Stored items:

________

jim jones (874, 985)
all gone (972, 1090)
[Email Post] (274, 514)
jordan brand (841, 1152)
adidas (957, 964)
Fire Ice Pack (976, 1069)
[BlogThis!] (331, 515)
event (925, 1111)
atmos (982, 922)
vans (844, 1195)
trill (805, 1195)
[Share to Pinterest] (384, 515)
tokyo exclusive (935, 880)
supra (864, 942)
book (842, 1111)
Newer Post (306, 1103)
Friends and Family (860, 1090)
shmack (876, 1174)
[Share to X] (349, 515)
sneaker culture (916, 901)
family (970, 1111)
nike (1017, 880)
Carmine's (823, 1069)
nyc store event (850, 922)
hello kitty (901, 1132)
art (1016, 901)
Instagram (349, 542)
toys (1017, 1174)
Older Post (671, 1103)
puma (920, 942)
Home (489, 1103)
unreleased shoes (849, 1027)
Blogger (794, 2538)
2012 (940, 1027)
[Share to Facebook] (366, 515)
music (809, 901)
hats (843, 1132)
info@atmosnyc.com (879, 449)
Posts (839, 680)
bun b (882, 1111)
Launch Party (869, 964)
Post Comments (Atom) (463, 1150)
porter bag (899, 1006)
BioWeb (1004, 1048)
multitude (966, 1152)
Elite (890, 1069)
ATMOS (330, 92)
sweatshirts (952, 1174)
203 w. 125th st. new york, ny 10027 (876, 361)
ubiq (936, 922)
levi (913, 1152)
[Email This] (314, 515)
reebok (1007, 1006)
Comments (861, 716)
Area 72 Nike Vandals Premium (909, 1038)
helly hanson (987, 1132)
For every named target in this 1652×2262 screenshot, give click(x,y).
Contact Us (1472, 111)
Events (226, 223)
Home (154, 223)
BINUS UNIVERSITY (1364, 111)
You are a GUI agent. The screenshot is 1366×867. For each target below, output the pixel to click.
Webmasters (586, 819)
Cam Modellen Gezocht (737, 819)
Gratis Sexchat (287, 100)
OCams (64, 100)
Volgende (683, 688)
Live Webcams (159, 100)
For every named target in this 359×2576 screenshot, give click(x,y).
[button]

________

Check each line of the data above for the string "give", and copy the ones that have it.

For every named target in this 1652×2262 screenshot, give click(x,y).
For every named target in this 359×2576 screenshot, give click(x,y).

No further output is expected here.